そこで、典型的なパターンを3つに整理してもらった。

ケース HTTPステータス 通信の結果 アプリの結果
① 200で値が正常に返ってくる 200 OK 通信成功 処理成功 ログイン成功・データ取得成功など
② 500で失敗している 500 Internal Server Error 通信成功(レスポンスあり) サーバー内部処理エラー DB接続エラー・NullPointerExceptionなど
③ 200だがアプリ的にエラー 200 OK 通信成功 処理失敗(業務的エラー) 「ユーザーが存在しません」「パスワード不一致」など

この③のケースが、当時の自分がハマったパターンだ。
通信は成功しているのに、アプリ的にはエラー。
これは「サーバー側が意図的にエラー情報を返している」だけで、通信そのものは失敗していない。

そのとき書いていたコード

フロントではこういうコードを書いていた。

const res = await fetch('/api/login');
const data = await res.json();

if (!res.ok || data.status === 'error') {
    alert('ログインに失敗しました。
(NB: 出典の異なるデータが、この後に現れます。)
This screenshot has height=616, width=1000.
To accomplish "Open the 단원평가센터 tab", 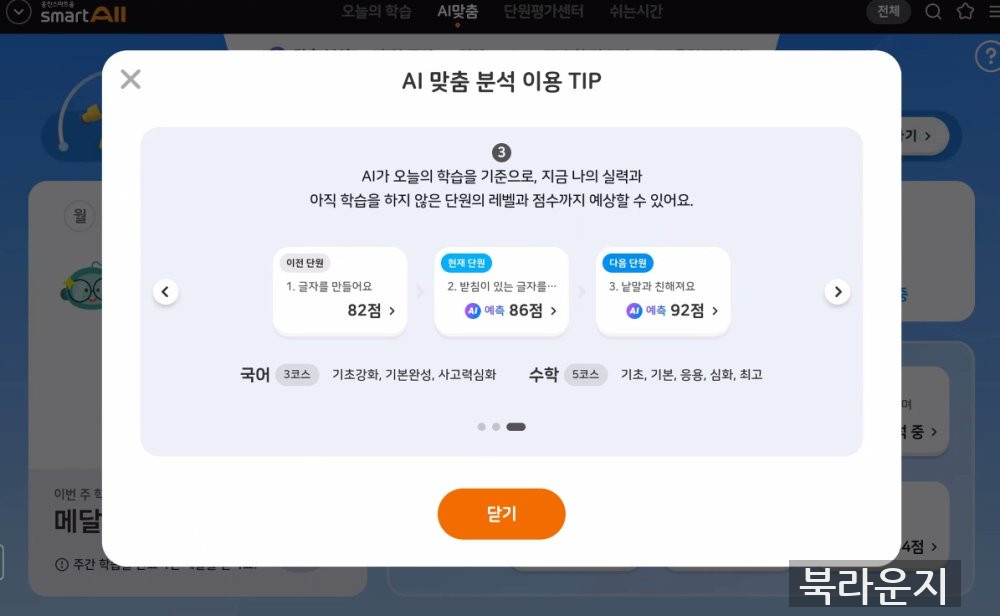I will [x=543, y=11].
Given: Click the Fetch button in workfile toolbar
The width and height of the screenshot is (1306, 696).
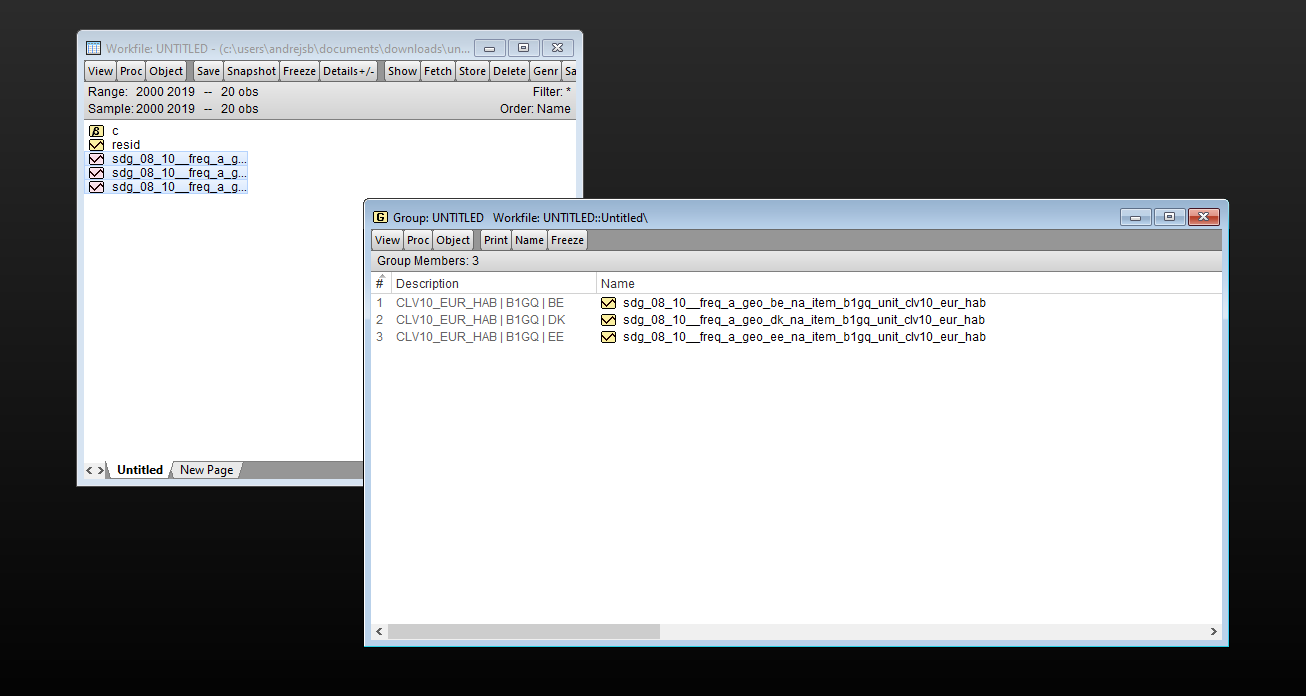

再度お試しください。');
}

しかしこのときの自分は、res.okがtrueだから大丈夫だと思っていた。
でも本当は、data.statusの中身を見て判断すべきだった。
この「二重の成功判定」ができていなかったのが原因だった。

500エラー=通信できていない、の誤解

さらにややこしかったのが「500 Internal Server Error」。
当時の自分は「500=通信できていない」と思っていたが、それも間違いだった。

実際には、通信は成功している
サーバーはちゃんとリクエストを受け取っており、その処理中にエラーが起きているだけ。
つまり「返すことには成功してるけど、内容がエラー」なのだ。

  • 通信が失敗:サーバーからレスポンスが返ってこない(CORS・ネットワーク断)
  • 通信成功だが処理失敗:HTTP 500や200 + error

この違いを理解してから、デバッグの手順がガラッと変わった。
以前は「通信できてない」と決めつけていたが、今は「どの層で失敗しているのか」を冷静に切り分けられる。

現場で身につけた“3層の見方”

あの出来事をきっかけに、今でもデバッグのときは次の3つを意識している。

  • 通信層:HTTPリクエストが届いているか(ネットワーク・CORS)
  • アプリ層:レスポンスのstatusやmessageが正しいか
  • ビジネス層:処理が仕様どおりに動いているか

これを意識できるようになってから、「200なのにエラー」「500なのに繋がってる」といった混乱は激減した。
結果的に、上司からの「原因の切り分けが早いね」という一言につながったのを今でも覚えている。

まとめ:HTTPステータスの理解は“現場の武器”になる

あの頃はただ混乱していただけだったが、今振り返れば貴重な経験だった。
通信成功と処理成功を混同していた自分が、今では「どの層で問題が起きているか」を整理して報告できるようになった。

HTTPステータスの数字はただの通信結果にすぎない。
本当に見るべきは、その“中身”と“意図”だ。
それを理解できるようになったとき、デバッグ力と報告力が一段上がる。
これが、自分が最初に現場で学んだ“技術より大事な考え方”だった。